Home > News > Consultants, candidates, and the business side of campaigns
93 views 4 min 0 Comment

Consultants, candidates, and the business side of campaigns

- June 17, 2009

When you hire someone to do a job for you, that arrangement is likely to work best if the two of you have the same goals. Or if your goals differ but are compatible, things are likely to work out pretty well, too. But if your goals are incompatible, then you’ve got a problem – a principal-agent problem.

In a recent analysis (abstract only) of political campaign consulting as an industry, Matt Grossman identifies just such a situation.

Consider how political consultants are compensated. The most common arrangement is for their pay to be based on the amount of service they provide to the campaign (producing and purchasing television or radio ads, carrying out direct mail campaigns, conducting surveys, and so on), as indicated by their total expenditures. Another common arrangement is a flat fee: a firm agrees to perform certain services for an amount that’s agreed-upon in advance. Somewhat less common, but still widespread, is a victory bonus, which can be added on to either of the first two arrangements. Finally, consultants might agree to be paid only if their candidate wins – a contingent-fee structure like that often used by personal-injury attorneys; that’s a rare arrangement for, in Grossman’s words, “consultants are not willing to bet the firm on a win guarantee.”

It is heavy reliance on the first arrangement – tying consulting fees to expenditures – that produces the potential principal-agent problem. If consultants were compensated according to the same logic that holds for candidates (only winning produces the desired payoff), the goals of the candidate and the consultants would be identical or at least compatible. But contingency fee arrangements, as just noted, are rare. As Grossman puts it, “Candidates get a job only by winning the most votes whereas consultants generate more revenue primarily by having their client spend the most money on their campaign.”

bq. Consultants appear to have two sets of incentives associated with their revenue streams. First, they have a direct economic interest in having candidates spend money, especially on television [which is extremely costly]. This may come at the expense of direct mail, Internet campaigning, and GOTV drives. Second, since expenditures are likely tied to contributions, consultants also have an incentive to see that more money is raised. Rather than save money early in a campaign, consultants may be better off spending it and hoping that their candidates can raise more later.

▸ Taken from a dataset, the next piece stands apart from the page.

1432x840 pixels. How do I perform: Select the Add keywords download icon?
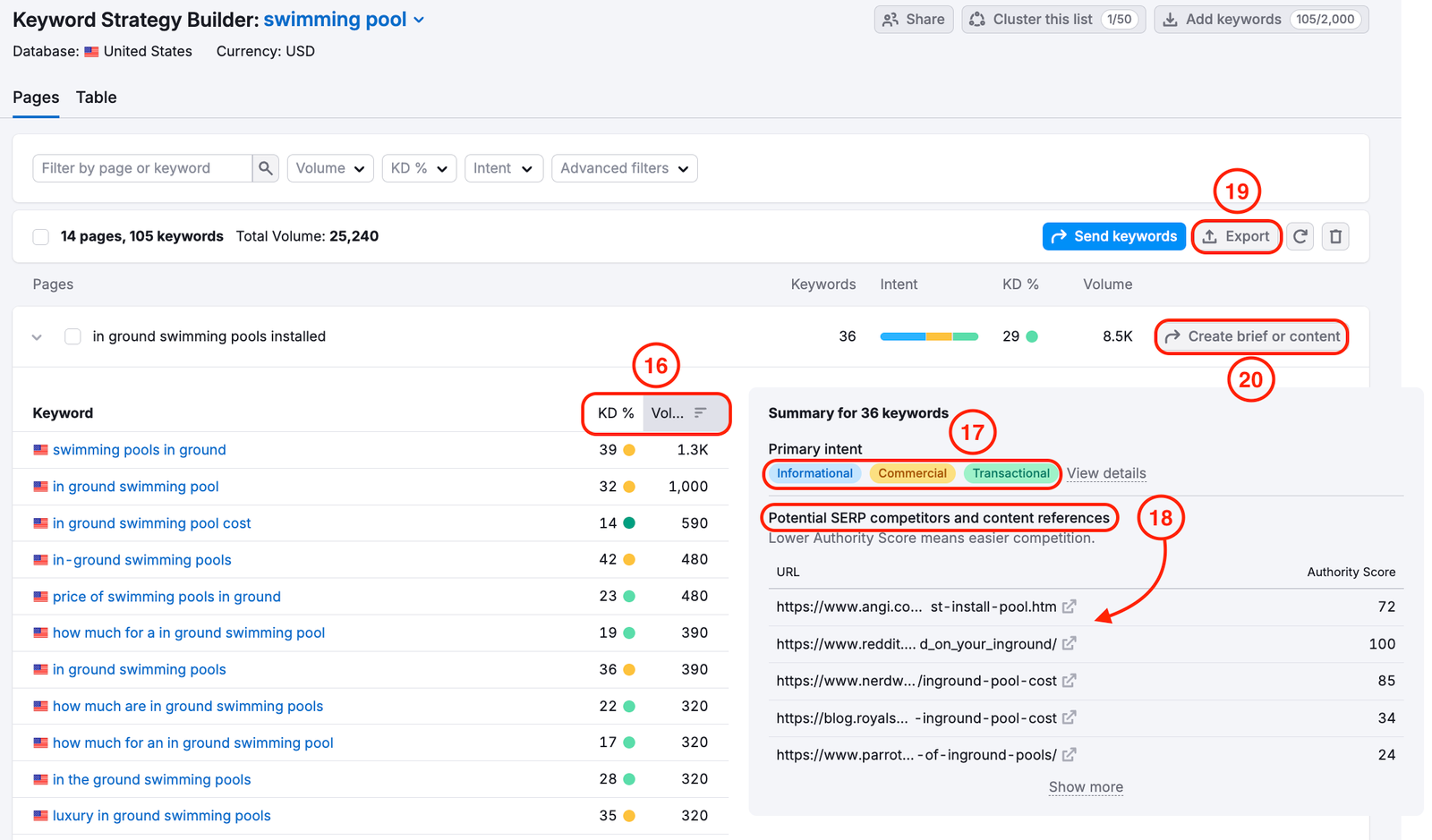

This point shouldn’t be overstated. Grossman notes that consultants have to be concerned about their reputation, and if their actions generate suspicion that they are motivated primarily by a desire to pile up huge fees for themselves, their future revenues and the viability of their firm may suffer. Still, the economic incentive structure does open a potential conflict of interest between principal and agents.

bq. Consultants are often implicated in the worst public complaints about modern campaigns. Their answer is typically to suggest that they work in their candidate’s interest, implementing what works. If business incentives create a division in client and consulting firm interests, however, we need to subject that claim to scrutiny.

Political consultants are often depicted as puppet masters who deftly manipulate the strings that enable candidates to dance to a particular tune. Grossman’s research, by emphasizing the possibility that the tune may be one that suits the puppet master’s interests more than the puppet’s, amounts to a call for further research on the business side of political campaigns and the difference it makes.